Meet the Dokkaebi

My weekend post this week comes early as I will be unable to write or post on my usual Saturday/Sunday, so this week you get a double dose of the Sun Cycle, with some background information of one of the key races in the world of the Sun– the Dokkaebi. Last week, we met Rippina, a female Dokkaebi joining forces with humans Aki and Papa Sizwe in service the the Ghul Queen (Or the Grey Queen, or the Queen of Ghuls, or the Queen of Night, or properly speaking Akeelaya Gia’Anar Ri– she has a lot of titles/nicknames). Check out Rippina’s introduction in the previous post.

Without further ado, I present the Dokkaebi!


Dokkaebi are medium sized, lanky furred humanoids. Their bodies are completely covered in long, silky fur, ranging from dark chestnut brown and black to ruddy red-brown. Their ears are pointed and their noses hooked. Their long, thin limbs conceal great strength. Their teeth are pointed, like a predator’s from the long forgotten past. Their eyes are yellow and glowing. They grow a tail, but ceremonially remove it upon adulthood, then strip the flesh and hair from it and use the remaining bones as a weapon and focus for magical power. Dokkaebi grow between 5 and 7 feet tall and weigh between one hundred and two hundred pounds. They love mischief making and act often on impulse, which has earned them a sinister, puckish reputation. Dokkaebi are particularly fond of using long, complicated words and sentences, regardless of the correctness of their use. Dokkaebi live top be 150 years and reach adulthood at 13, in the Passage of the Full Moon ceremony.

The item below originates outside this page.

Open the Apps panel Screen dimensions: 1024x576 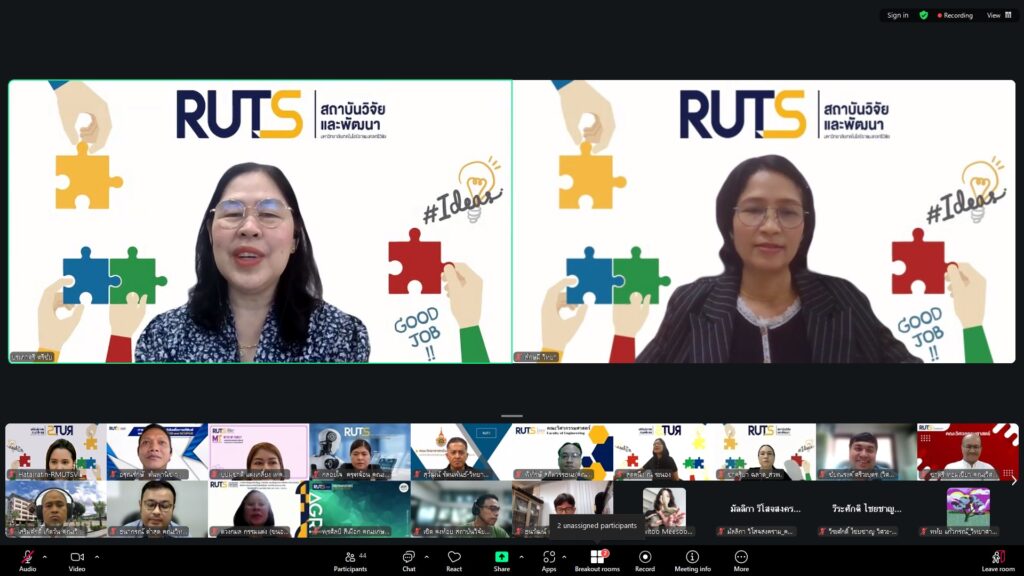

the following tale contains very moderate adult concepts, read at your own risk

The Passage of the Moon: A Dokkaebi Folk Tale

Let the others tell of their illuminated pasts, we are the Dokkaebi now, but once we were gods. Our story begins in the far past before our forms were subject to ocular perception. In those days it was difficult for Dokkaeibi when questing for a mate, for if you took a wife you could not see whether she was a hideous turnip or a luminous moth-faced goddess, of the kind we value today. Now on the full moon once a Dokkarbi was spreading his joy amongst the humans and their kin when he heard another voice, a Dokkaebi maiden nearby, bathing in the creek. Now young Dokkaebi have always been curious, and adolescent males of all the species of mortals have always enjoyed espionage perpetrated against comely females engaged in acts of bodily hygiene.

Alas! For she was wholly absent from his field of vision. But not being one to surrender he called out to her—“Maiden! I am sneaking nearby to spy your tender body—tell me, are your ears long and your nose hooked?”

“They are!” she replied.

“And your fur is it soft and long with a sheen like a fresh polished boot?” he asked, rubbing his palms together in anticipation.

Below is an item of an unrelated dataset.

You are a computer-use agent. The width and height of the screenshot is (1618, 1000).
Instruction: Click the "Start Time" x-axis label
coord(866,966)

“Aye, that it is,” she called—for though the females obfuscate their desires, they too prefer to be observed in the nude. Now the manling grew excited at his prospects and more closely approached. He reached out and felt the softness of her fur and crookedness of her nose, but when she reached to feel the knob between his legs she thought at first ‘I am the lucky bride, he’s as long as a broom handle!’

But then she noticed that what she held was covered in fur. “What deformity is this!” she cried. Now he assured her that he had no deformity, though she found this a difficult egg to swallow in one bite. So to settle the matter they made a pact to meet at the same spot on the next full moon, there to reveal their forms to one another’s visual receptors.

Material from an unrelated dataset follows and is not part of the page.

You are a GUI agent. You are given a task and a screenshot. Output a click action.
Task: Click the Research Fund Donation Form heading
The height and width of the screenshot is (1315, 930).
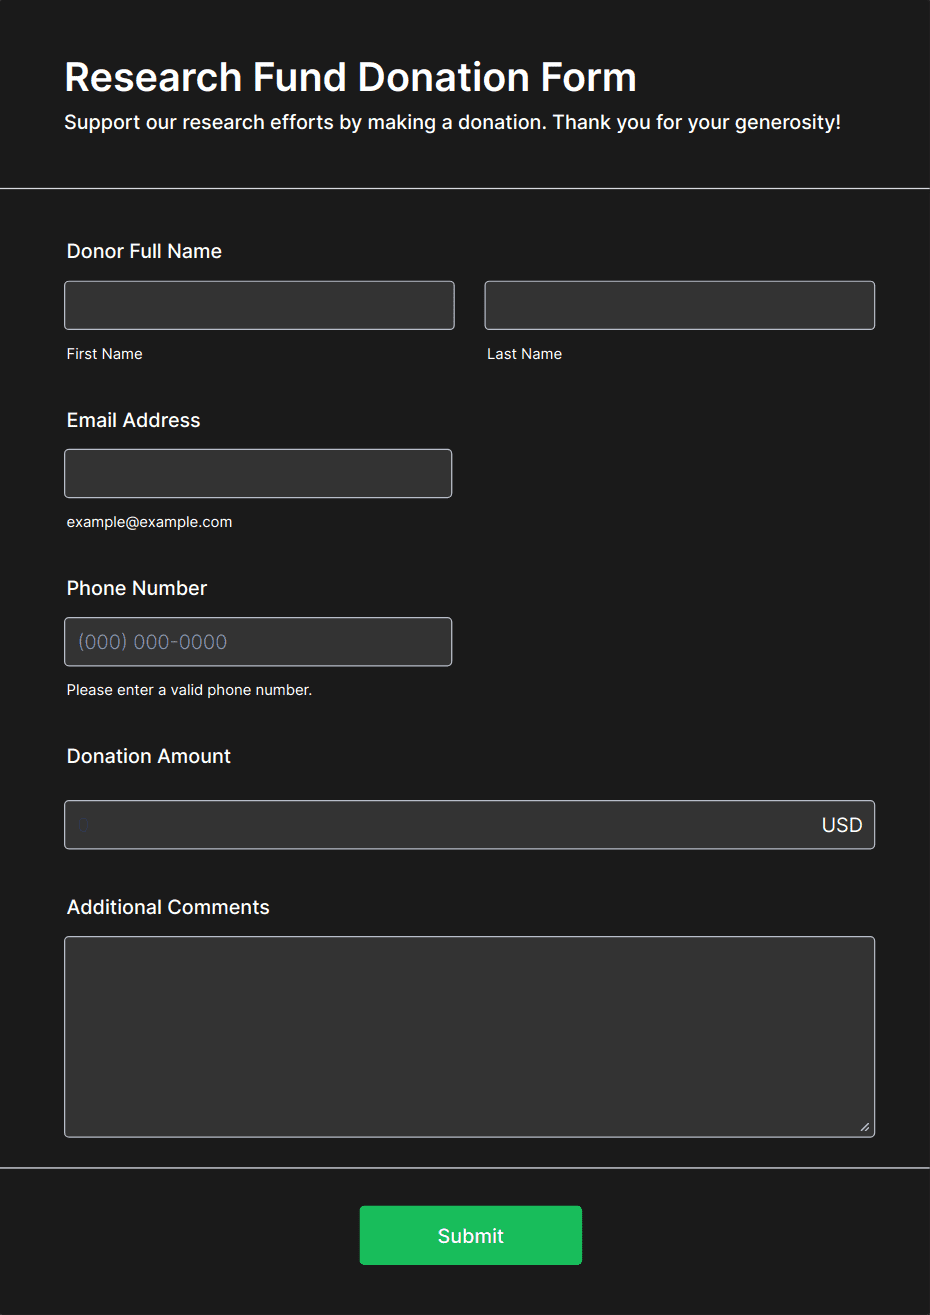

Now when they met again their forms became known to one another, and the maiden saw the manling’s knob was hairless (though much smaller than anticipated). After inspecting this she came to see his tail, a strange appendage attached to his rear, and lo! She too had such an appendage! Now, these two together feared that a similar mistake might be perpetrated by fellow Dokkaebi in future rendezvous, so they began to spread the word to the citizens of their race.

On the next full moon a dozen or more Dokkaebi met together in the same place and for the night they were each of them perceivable one to another. Now this Congress of the Full Moon became a tradition, a customary concurrence of dancing, revels, and debauchery (which Dokkaebi love in deference only to mischief—oh that chief goal, aim, fulfillment of life!). Each full moon the ceremonies would last a smidgen or curmudgeon longer than the preceding escapade.

Now on one such night a certain Dokkaebi was playing the leap of Bheki when he tumbled groundward, owing to a miscalculation in his ascent, impacting squarely on his tail and snapping the extremity clean off. Now the Dokkaebi found this appealing and each of them formed a singular filed line and took upon themselves turns of snapping off one another’s tails. When they all had their appendages removed and held in their hands they looked round and continued to perceive one another. For they had tarried from one full moon to the next, and eternally lost some of their glamour. Never again would we be the god’s of the old world—forever would we bear the marks of this dissociation of a piece of ourselves for the sake of beauty, which is why we carry our tails in our hands to this very day.